As Nietzsche was well aware, he was the descendant of a whole line of Christian ministers, and in an early autobiographical sketch he wrote: “As a plant I was born close to the churchyard, and as a human being in a vicarage” (Ich bin als Pflanze nahe dem Gottesacker, als Mensch in einem Pfarrhause geboren). In fact, long before he wrote Ecce Homo, Nietzsche was an insatiable writer of autobiographical sketches, quickly becoming aware of how, “if the basic characteristics of every individual are, as it were, innate, time and circumstance develop these simple seeds and leave their specific marks on them, which then over time become firm and ineradicable” (wenn auch die Grundzüge des Charakters jedem Menschen gleichsam angeboren sind, so bilden doch erst die Zeit und die Umstände diese rohen Keime aus und prägen ihnen bestimmte Formen auf, die dann durch die Dauer fest und unverlöschlich werden).
When he received a Wahnsinnszettel from Nietzsche, Strindberg replied immediately (in Latin) with a quotation from Horace:
Rectus vives, Licini, neque altum semper urgendo neque, dum procellas cautus horrescis, nimium premendo litus iniquum.
[You would lead a better life, Licinius, if you neither shaped your life constantly towards the open sea, nor, shivering tremulously in the face of the storm, held too closely to the treacherous coast.]

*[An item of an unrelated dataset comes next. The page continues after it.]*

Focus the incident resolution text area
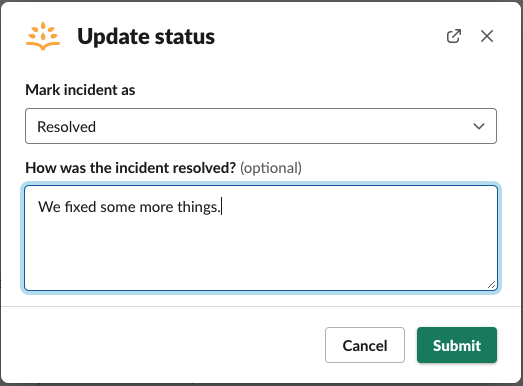This screenshot has height=386, width=523. (261, 238)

Much of Nietzsche's life had been spent, in metaphorical terms, doing precisely this: he had looked into the horizon of the infinite (GS §124), lived dangerously, built his cities on the shores of Vesuvius, and sent his ships into uncharted seas (GS §283), urging philosophers to “embark!” (GS §289) and gazing into the monstrous eye of infinity (“Toward New Seas” [“Nach neuen Meeren”]; KSA 5, 649), just as Zarathustra gazed out upon open seas from the midst of superfluity, no longer saying “God,” but saying “Superman” (Z II 2; KSA 4, 109). And in respect of the Revaluation of All Values (Umwerthung aller Werthe) Nietzsche described his future work as “the distant sound of thunder in the mountains” (mit einem fernen Donner im Gebirge; KSB 8, 453).

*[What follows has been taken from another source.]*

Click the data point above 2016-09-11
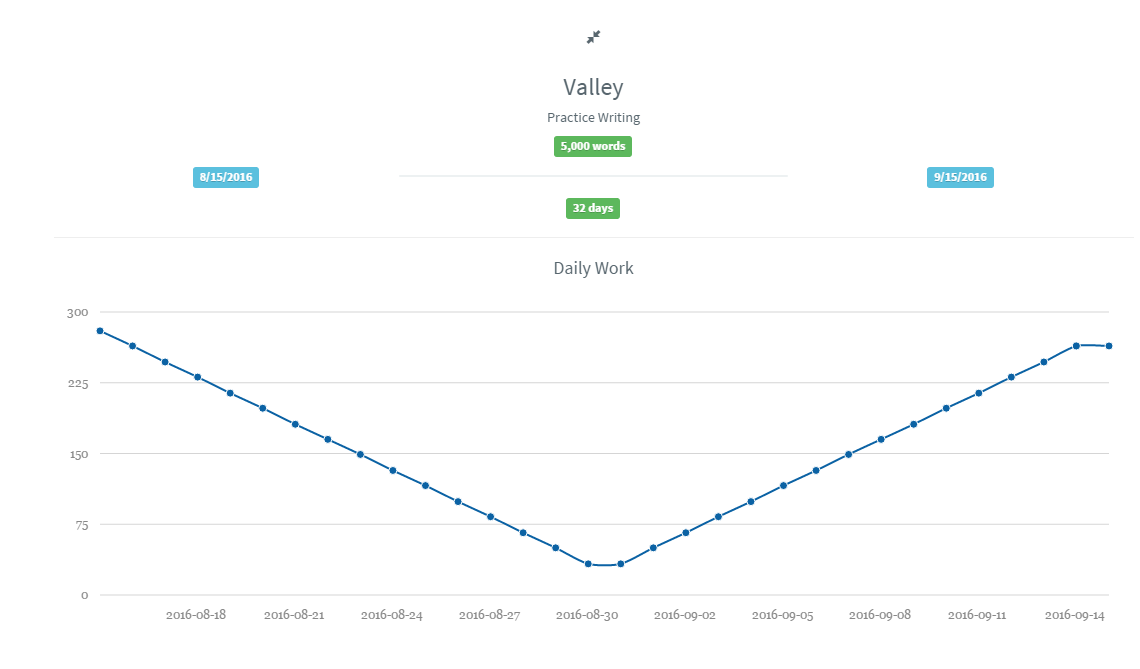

Following his collapse in Turin in January 1889, Nietzsche sent a note to Cosima Wagner, which said, simply: “Ariadne, I love you. — Dionysos” (Ariadne, ich liebe Dich. Dionysos; W 3, 1350). When he was in the psychiatric clinic in Jena, he is recorded as saying: “My wife, Cosima Wagner, has brought me here” (Meine Frau Cosima Wagner hat mich hierher gebracht).